Bangkok: Authorities yesterday urged patience in their hunt for the Bangkok shrine bomber, as the police chief admitted Thailand lacks some of the “modern equipment” to find the prime suspect captured on security cameras.
Anxiety is mounting six days after the attack, which killed 20 people in the capital’s commercial heart, with the bomber still on the run.
The hunt has so far focused on a suspect in a yellow T-shirt seen on CCTV placing a rucksack under a bench at the Erawan shrine minutes before the blast. A sketch of the man has been widely circulated and a bounty of more than $300,000 has been offered for his arrest.
He is described on his arrest warrant as “foreign” but police have since said he could in fact be Thai or of mixed race.
Unverified footage, time-stamped just a few minutes after last Monday’s blast, shows a second man in a blue T-shirt kicking a package into water near a bridge in the same spot where a device exploded last Tuesday without injuries.

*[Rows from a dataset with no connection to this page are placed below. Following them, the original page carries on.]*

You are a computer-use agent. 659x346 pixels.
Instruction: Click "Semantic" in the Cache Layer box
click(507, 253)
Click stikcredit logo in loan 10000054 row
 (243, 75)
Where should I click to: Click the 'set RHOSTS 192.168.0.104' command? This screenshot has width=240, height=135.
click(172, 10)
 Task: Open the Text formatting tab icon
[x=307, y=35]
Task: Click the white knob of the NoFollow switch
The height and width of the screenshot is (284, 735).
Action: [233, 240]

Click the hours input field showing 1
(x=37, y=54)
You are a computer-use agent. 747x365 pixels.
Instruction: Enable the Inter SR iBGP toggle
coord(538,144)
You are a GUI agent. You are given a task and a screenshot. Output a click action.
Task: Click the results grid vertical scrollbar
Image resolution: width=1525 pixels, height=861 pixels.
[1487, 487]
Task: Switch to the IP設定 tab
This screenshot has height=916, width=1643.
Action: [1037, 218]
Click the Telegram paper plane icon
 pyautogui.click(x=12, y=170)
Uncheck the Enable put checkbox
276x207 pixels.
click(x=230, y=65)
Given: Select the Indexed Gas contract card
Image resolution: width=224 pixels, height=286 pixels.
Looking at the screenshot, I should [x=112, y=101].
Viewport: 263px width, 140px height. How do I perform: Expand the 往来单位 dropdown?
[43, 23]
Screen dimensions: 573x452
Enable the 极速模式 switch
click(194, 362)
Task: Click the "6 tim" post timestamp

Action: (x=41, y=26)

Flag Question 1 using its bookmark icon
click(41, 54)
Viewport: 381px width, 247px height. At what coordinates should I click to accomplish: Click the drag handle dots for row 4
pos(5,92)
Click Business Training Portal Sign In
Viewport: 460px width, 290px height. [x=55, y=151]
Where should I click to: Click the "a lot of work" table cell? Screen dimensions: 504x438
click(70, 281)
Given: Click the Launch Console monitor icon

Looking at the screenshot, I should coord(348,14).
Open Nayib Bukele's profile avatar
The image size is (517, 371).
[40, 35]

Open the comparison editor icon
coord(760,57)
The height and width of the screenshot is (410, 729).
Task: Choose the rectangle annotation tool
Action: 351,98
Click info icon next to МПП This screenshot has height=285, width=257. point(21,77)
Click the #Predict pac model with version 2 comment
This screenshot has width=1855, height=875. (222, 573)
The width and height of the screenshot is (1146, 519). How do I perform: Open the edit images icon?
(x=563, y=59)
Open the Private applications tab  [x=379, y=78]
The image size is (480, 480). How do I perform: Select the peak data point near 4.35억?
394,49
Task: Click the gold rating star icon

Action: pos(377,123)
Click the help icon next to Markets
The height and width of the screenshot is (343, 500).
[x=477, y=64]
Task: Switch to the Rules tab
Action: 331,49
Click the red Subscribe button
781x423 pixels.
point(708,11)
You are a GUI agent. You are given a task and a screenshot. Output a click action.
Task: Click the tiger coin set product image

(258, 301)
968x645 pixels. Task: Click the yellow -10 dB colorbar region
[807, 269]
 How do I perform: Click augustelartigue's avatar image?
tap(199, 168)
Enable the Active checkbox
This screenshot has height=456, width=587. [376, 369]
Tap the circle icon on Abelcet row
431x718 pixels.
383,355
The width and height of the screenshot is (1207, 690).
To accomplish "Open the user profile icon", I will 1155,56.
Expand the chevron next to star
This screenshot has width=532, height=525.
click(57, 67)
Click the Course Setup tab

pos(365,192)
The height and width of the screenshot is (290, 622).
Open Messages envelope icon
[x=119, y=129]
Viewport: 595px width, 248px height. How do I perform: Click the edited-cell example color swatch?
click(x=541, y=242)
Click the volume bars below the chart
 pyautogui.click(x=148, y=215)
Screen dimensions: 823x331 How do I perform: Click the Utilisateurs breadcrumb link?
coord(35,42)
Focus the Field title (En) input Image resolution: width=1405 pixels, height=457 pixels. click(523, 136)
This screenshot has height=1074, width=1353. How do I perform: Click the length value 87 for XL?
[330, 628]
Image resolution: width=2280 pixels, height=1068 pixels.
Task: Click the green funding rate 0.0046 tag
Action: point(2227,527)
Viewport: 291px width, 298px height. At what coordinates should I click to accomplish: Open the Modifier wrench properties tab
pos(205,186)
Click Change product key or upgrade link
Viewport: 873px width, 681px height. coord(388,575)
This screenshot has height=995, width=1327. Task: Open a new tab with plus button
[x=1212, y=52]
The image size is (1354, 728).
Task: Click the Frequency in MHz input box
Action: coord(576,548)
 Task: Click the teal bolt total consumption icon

But police have not publicly linked the two blasts despite pressure to reveal more.
He did not reveal the equipment the police need but it is likely to be facial recognition technology or programmes to enhance security camera footage. Earlier in the week junta chief Prayut Chan-O-Cha bristled at suggestions his government should seek overseas help in a complicated inquiry, with several nations offering their expertise.
It is not clear if any offers have since been officially accepted. Despite their technical limitations, police say the investigation is progressing, but they accept that the main suspect could have left the country.
With no-one claiming responsibility, rumours and speculation have swirled in Thailand over the country’s worst single mass-casualty attack in living memory.